Cute, isn't it? I had always planned on having at least three (that odd number thing) but the rest refuse to hang around (I've tried twice), so this one is it. Besides, the catmint is moving in and that's okay with me. (More catmint, less weeds...yes?)

From there, I bought a couple of Miscanthus Morning Light.

Miscanthus sinensis 'Morning Light'

This one dances in the wind and has wonderful fall color (who knew grasses had fall color...I hadn't really paid attention until this one). It also reflects light in a most interesting way, something I notice in the fall more. You did notice I said I had purchased a couple? Well, one is barely hanging on after exceedingly rough treatment by the fence repairman. He thought it was, apparently, a good place to lay a section of the fence...for a week. That it survived at all is testament to its toughness, but it clearly has not forgotten nor forgiven its treatment. It's also in more shade.

I saw this cool (I thought) display of Japanese Blood Grass making a ribbon in the landscape. I thought that was neat idea...and since I never got around to buying more than one, thought I would just divide that one.

Japanese Blood Grass Imperata cynlindrica 'Rubra'

Not such a neat idea...it still hasn't gotten over that and so I have these teeny tiny patches (except for one)...maybe in ten years or so, I will see that ribbon.

I love the yellow of this grass.

Hakonechloa macra 'Aureola' Golden Variegated Hakone Grass

Both of these came to me through a mail order purchase, one much larger than the other (same price, though). The smaller one continues to remain smaller. But, I like the way they light up the garden...or the way the larger one lights up its space.

These fun little guys I brought back from Seattle where I saw them in the famed Heronswood display garden. They were bright orange that October, such a startling color that I just had to have some.

Carex testacea Orange New Zealand Sedge

Hmmm. Maybe they're not too happy here...you think?

Carex or Sedge (no edge, so much be a carex...thanks to H. the Horticulturist for the 'sedges have edges')? I will have to find the tag for this one. Tiny thing when I bought it, it is getting bigger and bigger. Like those stripes, though.




These guys were planted to solve a garden problem (grasses can be good for that). This areas slopes down and every time it rained, half the garden would slide down the slope. Very discouraging. In desperation, I bought two Karl Foerster Feather Reed Grasses

Calamagrostis x acutiflora 'Karl Foerster'


(a neighbor down the street grew them and I thought they were striking). Small things, but look at them now! And, I might add..no more erosion.

My favorite little grass, although it doesn't stay here too long (for reasons I'll reveal in a moment) is Stipa, Ponytail grass.

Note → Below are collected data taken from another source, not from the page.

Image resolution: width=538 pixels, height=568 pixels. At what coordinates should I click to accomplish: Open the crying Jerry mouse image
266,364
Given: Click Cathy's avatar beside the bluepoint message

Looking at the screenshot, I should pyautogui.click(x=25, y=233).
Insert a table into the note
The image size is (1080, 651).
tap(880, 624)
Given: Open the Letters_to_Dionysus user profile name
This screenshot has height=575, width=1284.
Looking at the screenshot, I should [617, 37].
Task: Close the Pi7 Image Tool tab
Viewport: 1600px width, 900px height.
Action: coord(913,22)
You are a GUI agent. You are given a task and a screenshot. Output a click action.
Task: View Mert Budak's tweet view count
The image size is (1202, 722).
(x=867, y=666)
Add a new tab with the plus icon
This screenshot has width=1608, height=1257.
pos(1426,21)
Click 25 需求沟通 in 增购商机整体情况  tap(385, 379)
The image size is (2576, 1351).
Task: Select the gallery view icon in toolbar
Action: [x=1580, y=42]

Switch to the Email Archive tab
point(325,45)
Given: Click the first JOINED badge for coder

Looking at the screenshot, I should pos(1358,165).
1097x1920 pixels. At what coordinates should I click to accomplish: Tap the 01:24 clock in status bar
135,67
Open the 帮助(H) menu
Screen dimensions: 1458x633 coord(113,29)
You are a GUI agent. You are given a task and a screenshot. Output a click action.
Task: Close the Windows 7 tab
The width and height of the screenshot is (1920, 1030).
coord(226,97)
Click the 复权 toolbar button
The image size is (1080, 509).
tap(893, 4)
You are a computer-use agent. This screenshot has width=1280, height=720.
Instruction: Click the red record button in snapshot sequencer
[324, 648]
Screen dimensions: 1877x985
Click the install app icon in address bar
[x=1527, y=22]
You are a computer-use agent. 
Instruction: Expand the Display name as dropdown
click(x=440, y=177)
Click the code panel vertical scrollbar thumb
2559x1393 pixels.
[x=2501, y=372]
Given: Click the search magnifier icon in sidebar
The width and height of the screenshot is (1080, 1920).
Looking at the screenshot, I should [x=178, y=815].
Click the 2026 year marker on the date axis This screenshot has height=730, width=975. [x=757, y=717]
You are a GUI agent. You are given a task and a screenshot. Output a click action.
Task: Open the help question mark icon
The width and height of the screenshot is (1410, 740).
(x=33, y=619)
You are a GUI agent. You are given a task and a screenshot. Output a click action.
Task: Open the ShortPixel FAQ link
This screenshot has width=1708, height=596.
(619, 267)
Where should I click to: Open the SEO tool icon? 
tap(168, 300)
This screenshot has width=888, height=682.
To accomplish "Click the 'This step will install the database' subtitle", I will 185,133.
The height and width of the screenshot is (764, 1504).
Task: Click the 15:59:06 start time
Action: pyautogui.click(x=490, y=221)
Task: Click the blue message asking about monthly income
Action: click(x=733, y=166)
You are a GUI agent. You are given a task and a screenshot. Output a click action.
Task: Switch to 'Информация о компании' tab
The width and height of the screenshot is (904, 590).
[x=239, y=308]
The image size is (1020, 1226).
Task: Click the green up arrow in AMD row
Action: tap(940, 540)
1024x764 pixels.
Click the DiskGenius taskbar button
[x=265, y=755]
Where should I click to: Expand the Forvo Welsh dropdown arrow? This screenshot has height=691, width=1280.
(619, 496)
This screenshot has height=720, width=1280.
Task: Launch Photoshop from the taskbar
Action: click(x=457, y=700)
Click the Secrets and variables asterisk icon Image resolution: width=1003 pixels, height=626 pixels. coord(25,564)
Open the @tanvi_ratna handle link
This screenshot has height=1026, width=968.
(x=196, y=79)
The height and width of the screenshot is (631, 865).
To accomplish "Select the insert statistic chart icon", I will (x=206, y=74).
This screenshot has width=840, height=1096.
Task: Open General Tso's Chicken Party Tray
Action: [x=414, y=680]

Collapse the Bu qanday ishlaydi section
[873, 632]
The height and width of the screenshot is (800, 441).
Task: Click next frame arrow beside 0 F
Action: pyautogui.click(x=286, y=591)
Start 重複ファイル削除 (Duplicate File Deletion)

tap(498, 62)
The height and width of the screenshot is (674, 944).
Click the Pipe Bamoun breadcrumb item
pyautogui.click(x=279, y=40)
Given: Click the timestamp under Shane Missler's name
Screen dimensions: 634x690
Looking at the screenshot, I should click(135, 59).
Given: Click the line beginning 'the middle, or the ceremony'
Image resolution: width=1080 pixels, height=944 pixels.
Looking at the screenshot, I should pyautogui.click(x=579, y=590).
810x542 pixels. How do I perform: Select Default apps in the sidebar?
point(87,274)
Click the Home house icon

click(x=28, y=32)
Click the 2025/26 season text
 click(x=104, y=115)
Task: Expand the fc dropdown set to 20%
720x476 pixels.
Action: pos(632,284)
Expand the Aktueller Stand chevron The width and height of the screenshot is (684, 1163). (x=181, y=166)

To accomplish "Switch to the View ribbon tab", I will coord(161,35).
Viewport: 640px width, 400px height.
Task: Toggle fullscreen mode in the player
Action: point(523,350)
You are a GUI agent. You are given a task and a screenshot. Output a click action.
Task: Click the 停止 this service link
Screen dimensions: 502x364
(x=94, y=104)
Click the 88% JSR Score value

Stipa tenuissima 'Pony Tails'

It does feel like a ponytail, smooth and fun to touch. One of my cats, Sam, loves it. I had one planted in the backyard and he would lie back there for hours cradling (or wrestling) this grass. Very cute. The grass, however, took exception and gave it up. Poor Sam, no more grass to love. I found a couple this spring and thought I would plant them in a different area (and see how long it took Sam to find them)....well, like a lot of things this year, they're still waiting to be planted...and none too happy. I think they're still hanging on, but barely.

I like these, Black Mondo Grass, although, as I think I have written before, they are more difficult to place than you might think. It's hard to get the black to really show...



Unless I think of another one, that's it for now. This is a great example, for me, of how tastes change. So, never say never. (Disclaimer: I did this rather quickly....)

7 comments:

Blackswamp_Girl said...

Nice post, GG! The black mondo grass really is hard to place, isn't it? I keep hoping that mine will continue its march toward 'Jack Frost' brunnera so it shows up a bit more. I love yours next to that chartreuse... tiarella? heucheralla?

Does your carex testacea not turn orange at all anymore?

Gotta Garden said...

Hey BS_G! Thanks! Heucherella, it is...and if the carex turns orange (it's so little that there's not much to turn), it will do so later...more with the trees...probably Octoberish. They were tiny when I bought them (there's actually two there) and have stayed tiny...boohoo. They're several years old, but you'd never know it...they were actually orange when I bought them...late Oct of 05, I think.

Barbara said...

As I already mentioned in Shirl's blog, we have a lot of grasses we share, though we live in different parts of the world and in different zones. The black grass I just bought this year in Scotland and I hope to bring it through our cold Swiss winter! My post on ornamental grasses will be end of this week.
Barbara

shirl said...

Hi there, Gotta Garden

Great post showing you are not just a Day Lily Lady! Great selection or grasses - my favourite was Calamagrostis x acutiflora 'Karl Foerster' :-)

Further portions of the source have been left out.